GIVEN ENTRIES START
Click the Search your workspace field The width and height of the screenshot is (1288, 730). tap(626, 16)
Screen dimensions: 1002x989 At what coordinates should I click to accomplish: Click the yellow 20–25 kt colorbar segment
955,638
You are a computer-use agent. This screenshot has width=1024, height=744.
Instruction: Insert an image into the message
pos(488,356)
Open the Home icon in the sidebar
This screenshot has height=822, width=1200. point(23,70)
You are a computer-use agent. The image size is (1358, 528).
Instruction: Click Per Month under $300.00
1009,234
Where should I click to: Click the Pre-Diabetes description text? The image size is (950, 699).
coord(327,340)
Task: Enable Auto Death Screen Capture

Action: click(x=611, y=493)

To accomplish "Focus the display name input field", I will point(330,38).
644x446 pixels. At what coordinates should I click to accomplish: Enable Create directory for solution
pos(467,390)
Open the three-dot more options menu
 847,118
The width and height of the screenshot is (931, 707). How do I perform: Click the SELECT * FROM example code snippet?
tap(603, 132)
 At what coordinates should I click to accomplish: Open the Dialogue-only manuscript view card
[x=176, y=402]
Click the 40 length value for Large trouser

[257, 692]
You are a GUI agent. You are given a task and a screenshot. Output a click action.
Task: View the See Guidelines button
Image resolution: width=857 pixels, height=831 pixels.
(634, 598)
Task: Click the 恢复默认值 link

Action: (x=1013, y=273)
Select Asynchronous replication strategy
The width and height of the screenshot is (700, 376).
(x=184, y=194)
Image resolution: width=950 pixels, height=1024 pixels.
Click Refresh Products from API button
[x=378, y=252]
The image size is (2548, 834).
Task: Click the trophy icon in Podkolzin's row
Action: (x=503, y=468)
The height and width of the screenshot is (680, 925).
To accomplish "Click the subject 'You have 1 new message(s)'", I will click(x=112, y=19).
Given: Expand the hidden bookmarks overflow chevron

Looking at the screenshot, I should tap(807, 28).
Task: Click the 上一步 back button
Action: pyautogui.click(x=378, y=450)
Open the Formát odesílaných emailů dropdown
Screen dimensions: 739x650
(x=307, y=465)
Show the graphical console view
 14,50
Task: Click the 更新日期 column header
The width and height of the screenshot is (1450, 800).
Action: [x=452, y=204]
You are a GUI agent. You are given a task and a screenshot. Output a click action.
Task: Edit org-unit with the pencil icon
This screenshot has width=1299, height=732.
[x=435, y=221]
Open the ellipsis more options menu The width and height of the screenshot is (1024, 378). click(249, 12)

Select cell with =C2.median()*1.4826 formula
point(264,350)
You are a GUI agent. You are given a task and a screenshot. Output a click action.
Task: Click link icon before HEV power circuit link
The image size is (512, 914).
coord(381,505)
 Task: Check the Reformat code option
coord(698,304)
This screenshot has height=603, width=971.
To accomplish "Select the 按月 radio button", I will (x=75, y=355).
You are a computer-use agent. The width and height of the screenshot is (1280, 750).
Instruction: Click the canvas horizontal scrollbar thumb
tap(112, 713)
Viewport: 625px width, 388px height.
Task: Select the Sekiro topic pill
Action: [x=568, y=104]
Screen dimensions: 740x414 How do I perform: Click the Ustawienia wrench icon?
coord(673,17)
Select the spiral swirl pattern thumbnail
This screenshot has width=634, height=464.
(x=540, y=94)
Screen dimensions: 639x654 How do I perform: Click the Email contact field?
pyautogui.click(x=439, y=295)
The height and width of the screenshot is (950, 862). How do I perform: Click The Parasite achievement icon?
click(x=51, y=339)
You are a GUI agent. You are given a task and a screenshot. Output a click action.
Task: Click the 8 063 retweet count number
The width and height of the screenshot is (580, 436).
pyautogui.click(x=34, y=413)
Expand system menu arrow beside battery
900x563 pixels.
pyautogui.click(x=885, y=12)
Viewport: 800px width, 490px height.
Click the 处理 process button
GIVEN ENTRIES END
ACTIVITY
Please give an exact copy of every entry.

RESPONSE
Click the Search your workspace field The width and height of the screenshot is (1288, 730). tap(626, 16)
Screen dimensions: 1002x989 At what coordinates should I click to accomplish: Click the yellow 20–25 kt colorbar segment
955,638
You are a computer-use agent. This screenshot has width=1024, height=744.
Instruction: Insert an image into the message
pos(488,356)
Open the Home icon in the sidebar
This screenshot has height=822, width=1200. point(23,70)
You are a computer-use agent. The image size is (1358, 528).
Instruction: Click Per Month under $300.00
1009,234
Where should I click to: Click the Pre-Diabetes description text? The image size is (950, 699).
coord(327,340)
Task: Enable Auto Death Screen Capture

Action: click(x=611, y=493)

To accomplish "Focus the display name input field", I will point(330,38).
644x446 pixels. At what coordinates should I click to accomplish: Enable Create directory for solution
pos(467,390)
Open the three-dot more options menu
 847,118
The width and height of the screenshot is (931, 707). How do I perform: Click the SELECT * FROM example code snippet?
tap(603, 132)
 At what coordinates should I click to accomplish: Open the Dialogue-only manuscript view card
[x=176, y=402]
Click the 40 length value for Large trouser

[257, 692]
You are a GUI agent. You are given a task and a screenshot. Output a click action.
Task: View the See Guidelines button
Image resolution: width=857 pixels, height=831 pixels.
(634, 598)
Task: Click the 恢复默认值 link

Action: (x=1013, y=273)
Select Asynchronous replication strategy
The width and height of the screenshot is (700, 376).
(x=184, y=194)
Image resolution: width=950 pixels, height=1024 pixels.
Click Refresh Products from API button
[x=378, y=252]
The image size is (2548, 834).
Task: Click the trophy icon in Podkolzin's row
Action: (x=503, y=468)
The height and width of the screenshot is (680, 925).
To accomplish "Click the subject 'You have 1 new message(s)'", I will click(x=112, y=19).
Given: Expand the hidden bookmarks overflow chevron

Looking at the screenshot, I should tap(807, 28).
Task: Click the 上一步 back button
Action: pyautogui.click(x=378, y=450)
Open the Formát odesílaných emailů dropdown
Screen dimensions: 739x650
(x=307, y=465)
Show the graphical console view
 14,50
Task: Click the 更新日期 column header
The width and height of the screenshot is (1450, 800).
Action: [x=452, y=204]
You are a GUI agent. You are given a task and a screenshot. Output a click action.
Task: Edit org-unit with the pencil icon
This screenshot has width=1299, height=732.
[x=435, y=221]
Open the ellipsis more options menu The width and height of the screenshot is (1024, 378). click(249, 12)

Select cell with =C2.median()*1.4826 formula
point(264,350)
You are a GUI agent. You are given a task and a screenshot. Output a click action.
Task: Click link icon before HEV power circuit link
The image size is (512, 914).
coord(381,505)
 Task: Check the Reformat code option
coord(698,304)
This screenshot has height=603, width=971.
To accomplish "Select the 按月 radio button", I will (x=75, y=355).
You are a computer-use agent. The width and height of the screenshot is (1280, 750).
Instruction: Click the canvas horizontal scrollbar thumb
tap(112, 713)
Viewport: 625px width, 388px height.
Task: Select the Sekiro topic pill
Action: [x=568, y=104]
Screen dimensions: 740x414 How do I perform: Click the Ustawienia wrench icon?
coord(673,17)
Select the spiral swirl pattern thumbnail
This screenshot has width=634, height=464.
(x=540, y=94)
Screen dimensions: 639x654 How do I perform: Click the Email contact field?
pyautogui.click(x=439, y=295)
The height and width of the screenshot is (950, 862). How do I perform: Click The Parasite achievement icon?
click(x=51, y=339)
You are a GUI agent. You are given a task and a screenshot. Output a click action.
Task: Click the 8 063 retweet count number
The width and height of the screenshot is (580, 436).
pyautogui.click(x=34, y=413)
Expand system menu arrow beside battery
900x563 pixels.
pyautogui.click(x=885, y=12)
Viewport: 800px width, 490px height.
Click the 处理 process button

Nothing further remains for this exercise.